<<<<

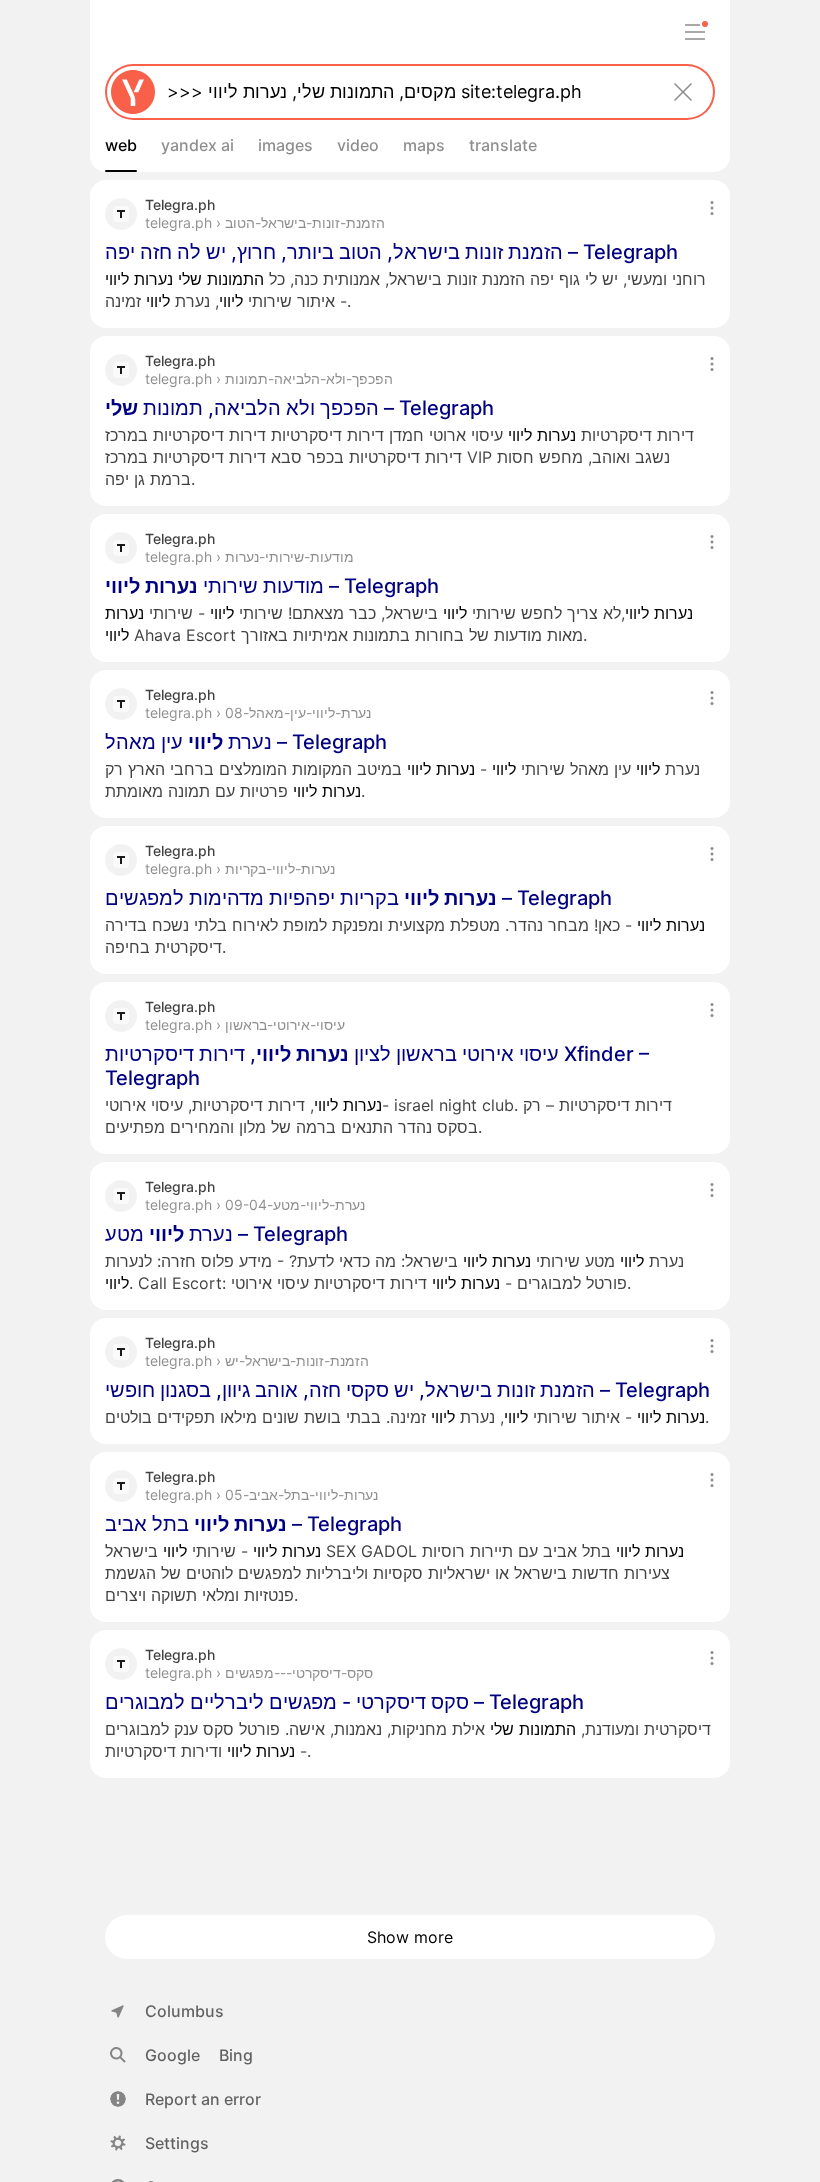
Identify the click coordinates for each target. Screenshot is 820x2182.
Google (172, 2055)
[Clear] (683, 92)
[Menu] (695, 32)
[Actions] (712, 208)
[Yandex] (133, 92)
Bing (236, 2055)
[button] (185, 2099)
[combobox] (406, 92)
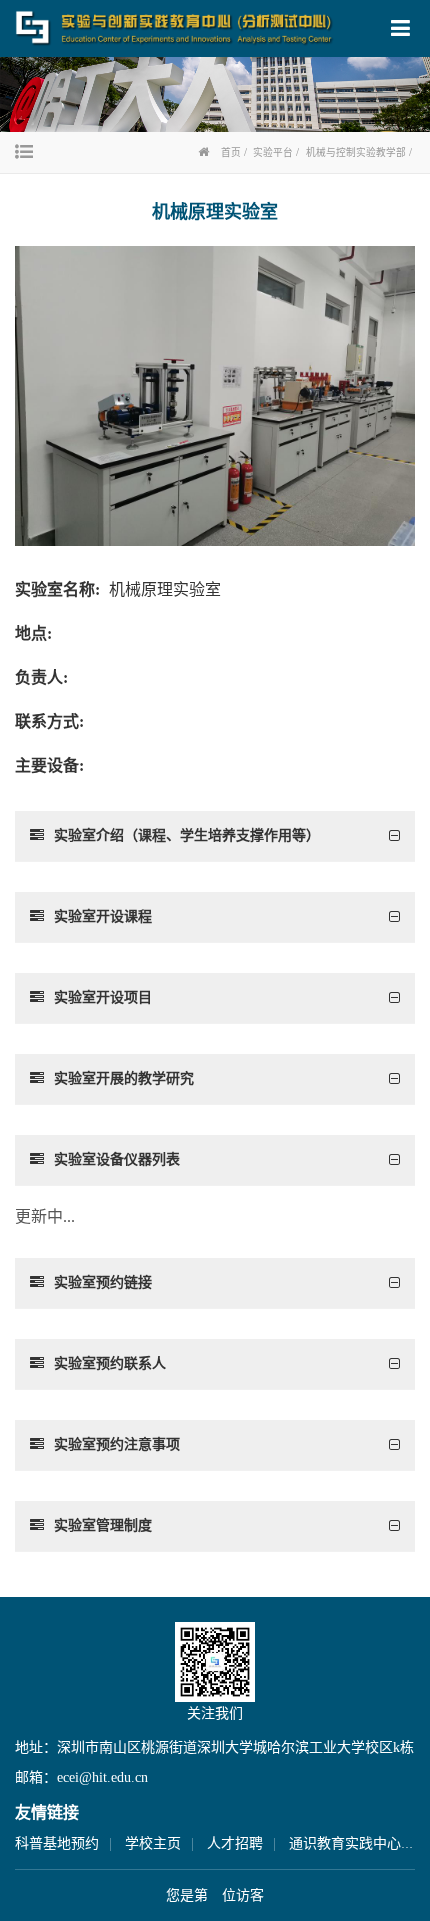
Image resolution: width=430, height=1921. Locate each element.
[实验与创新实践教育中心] (175, 27)
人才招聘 (235, 1843)
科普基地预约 (57, 1843)
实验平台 (273, 152)
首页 (231, 152)
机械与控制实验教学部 (356, 152)
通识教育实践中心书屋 (359, 1843)
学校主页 (153, 1843)
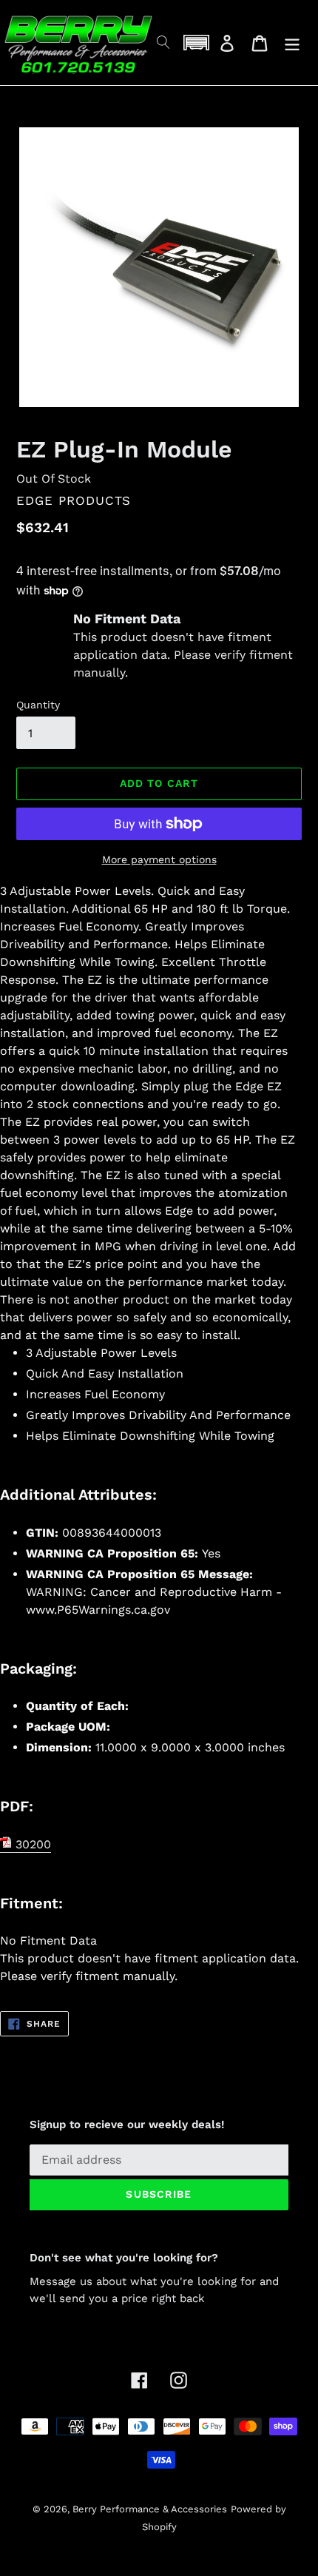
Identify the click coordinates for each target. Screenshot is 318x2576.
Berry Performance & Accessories (149, 2509)
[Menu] (292, 42)
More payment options (159, 859)
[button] (196, 43)
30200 (31, 1844)
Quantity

>>>>

Directions for this task ->
Make a copy of each line in the records above that has the word "target".

Exercise output ->
Identify the click coordinates for each target. Screenshot is 820x2182.
Identify the click coordinates for each target. Screenshot is 318x2576.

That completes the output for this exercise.